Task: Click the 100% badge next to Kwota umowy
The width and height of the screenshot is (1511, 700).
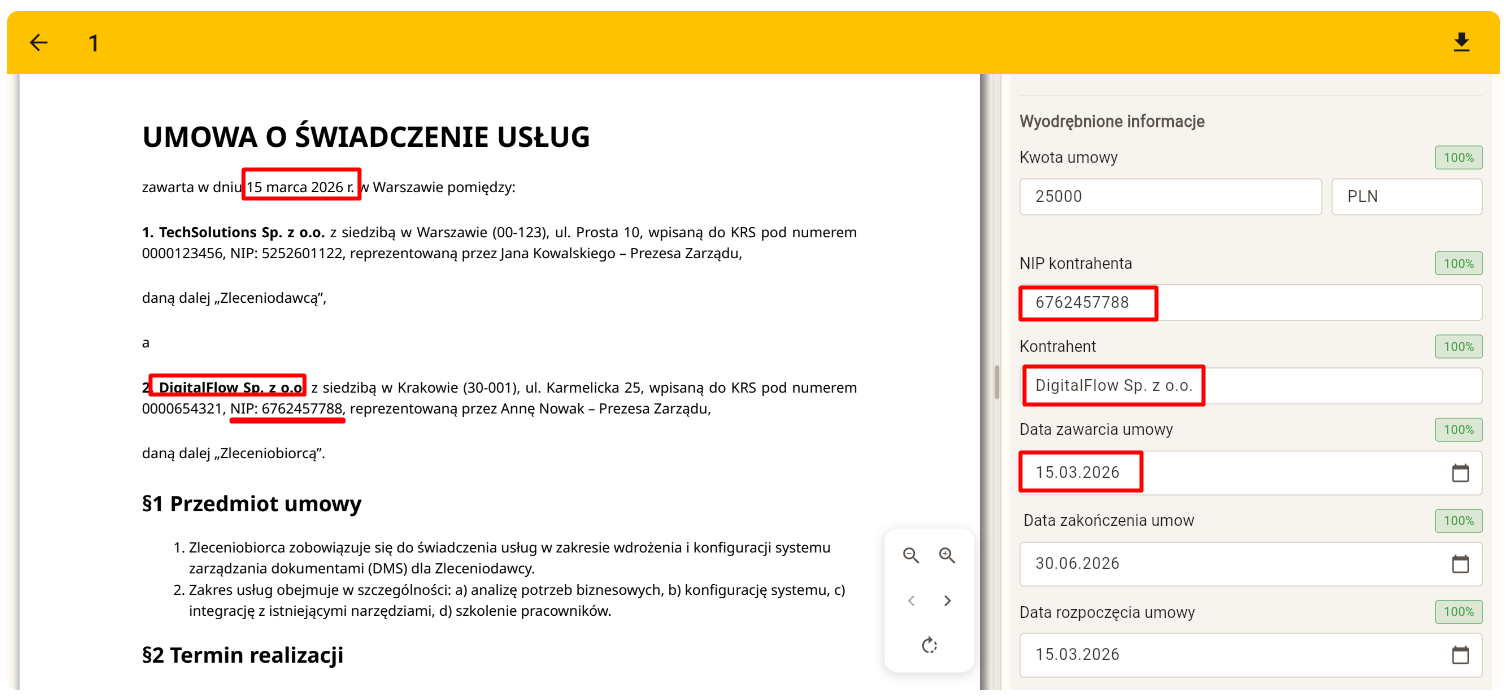Action: tap(1458, 157)
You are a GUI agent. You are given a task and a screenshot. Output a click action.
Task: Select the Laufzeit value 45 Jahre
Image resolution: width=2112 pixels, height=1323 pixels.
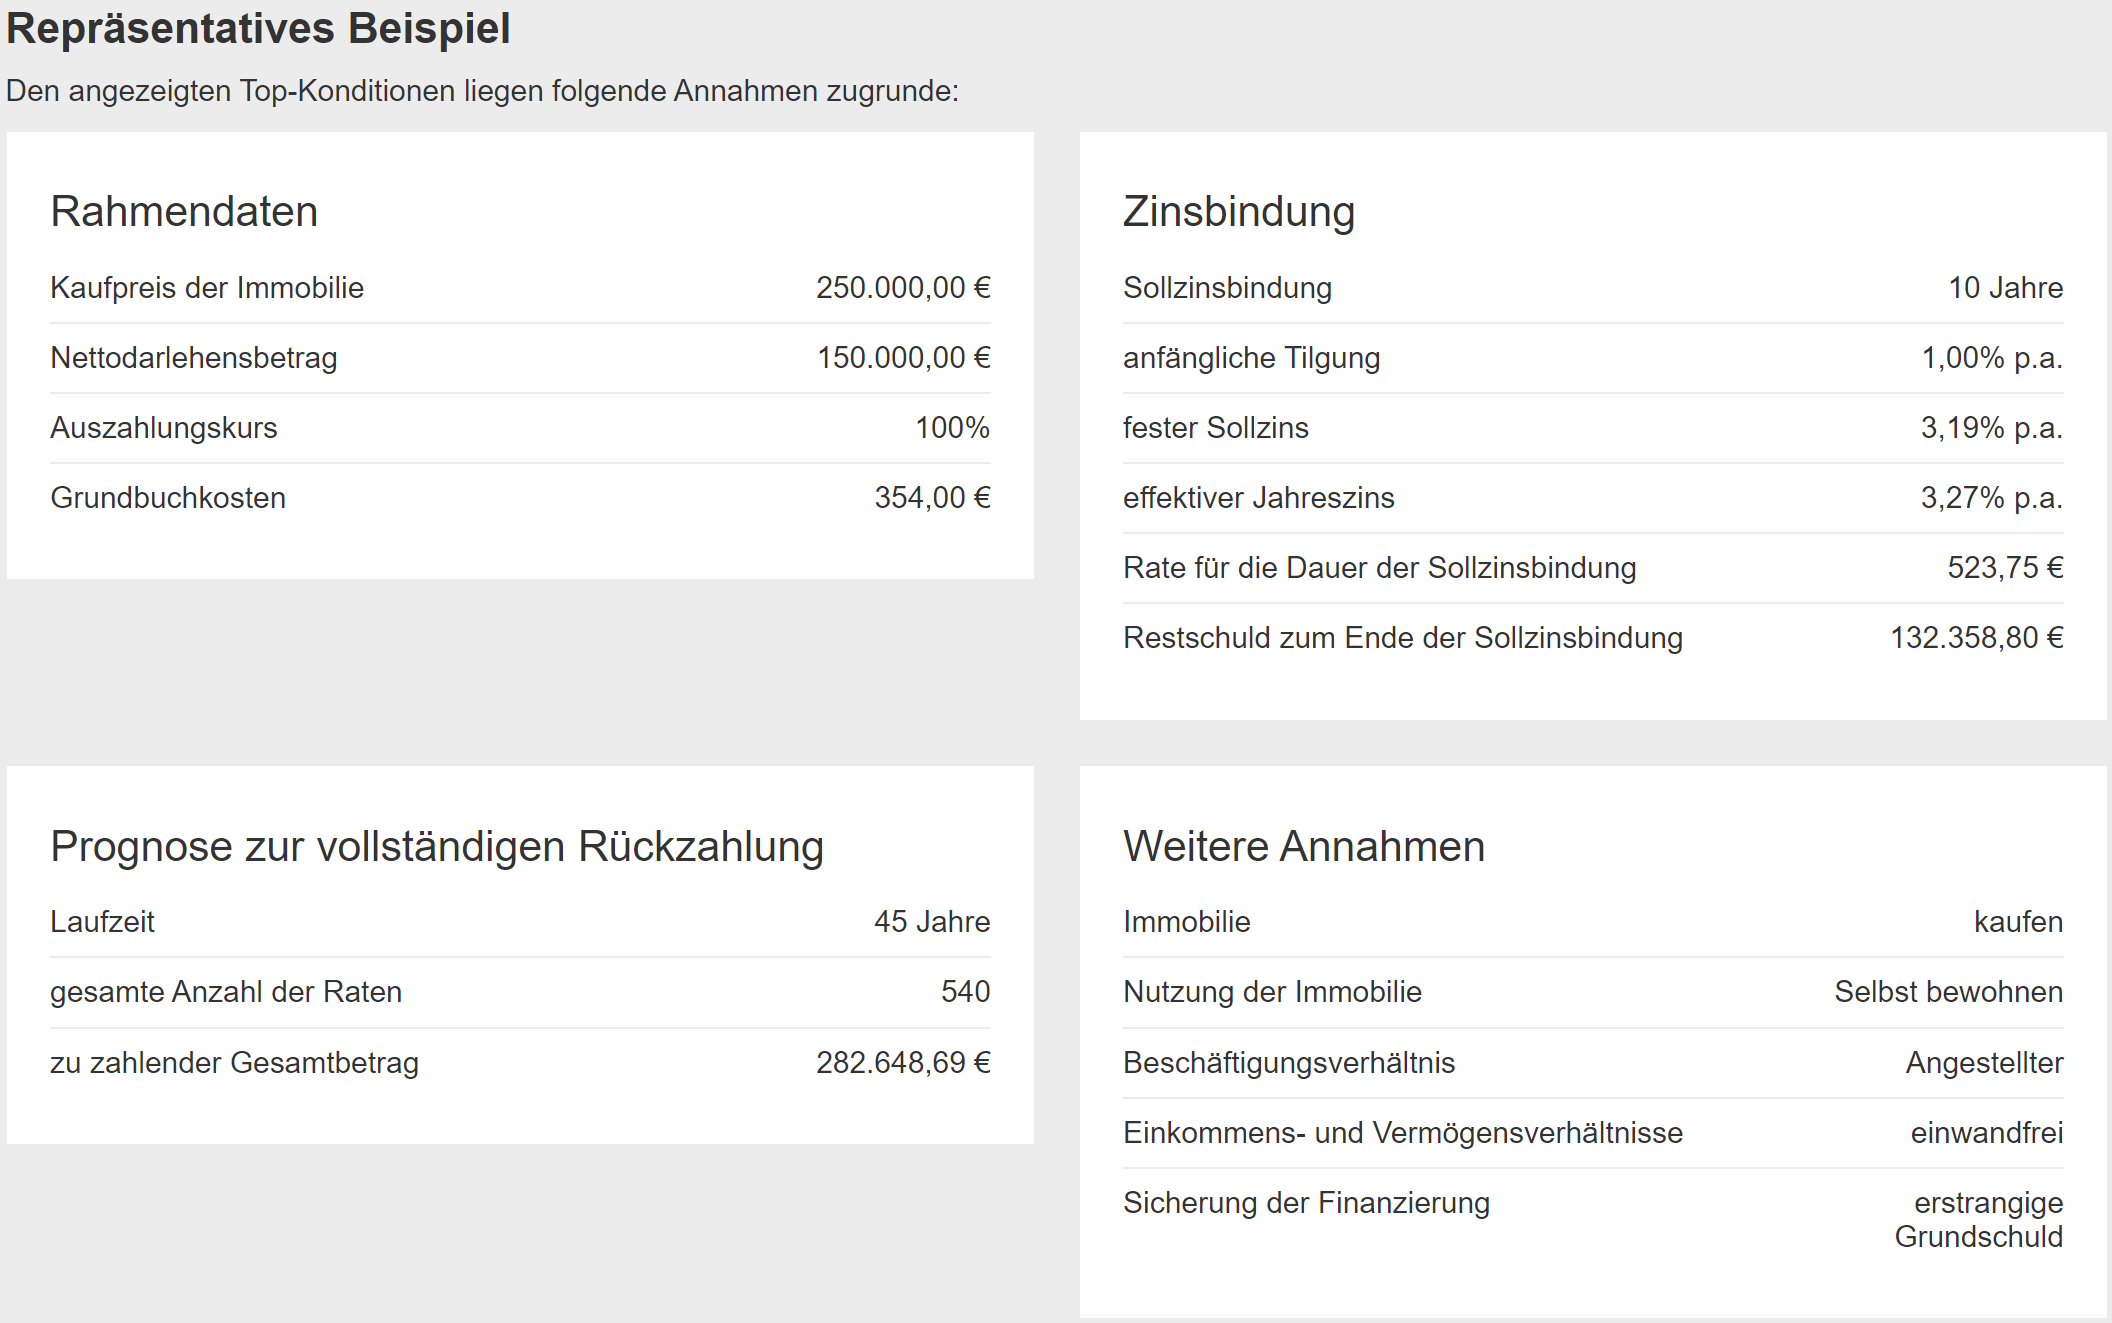click(x=932, y=922)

STATED EXERCISE >> Rewrite the material above with "screen capture" substituted for every occurrence of "screenshot", leaving everything else unchanged. Omit the pictures from your answer.

RESPONSE BELOW >>
Task: Click the 100% badge next to Kwota umowy
The width and height of the screen capture is (1511, 700).
Action: tap(1458, 157)
You are a GUI agent. You are given a task and a screen capture. Output a click action.
Task: Select the Laufzeit value 45 Jahre
Image resolution: width=2112 pixels, height=1323 pixels.
click(x=932, y=922)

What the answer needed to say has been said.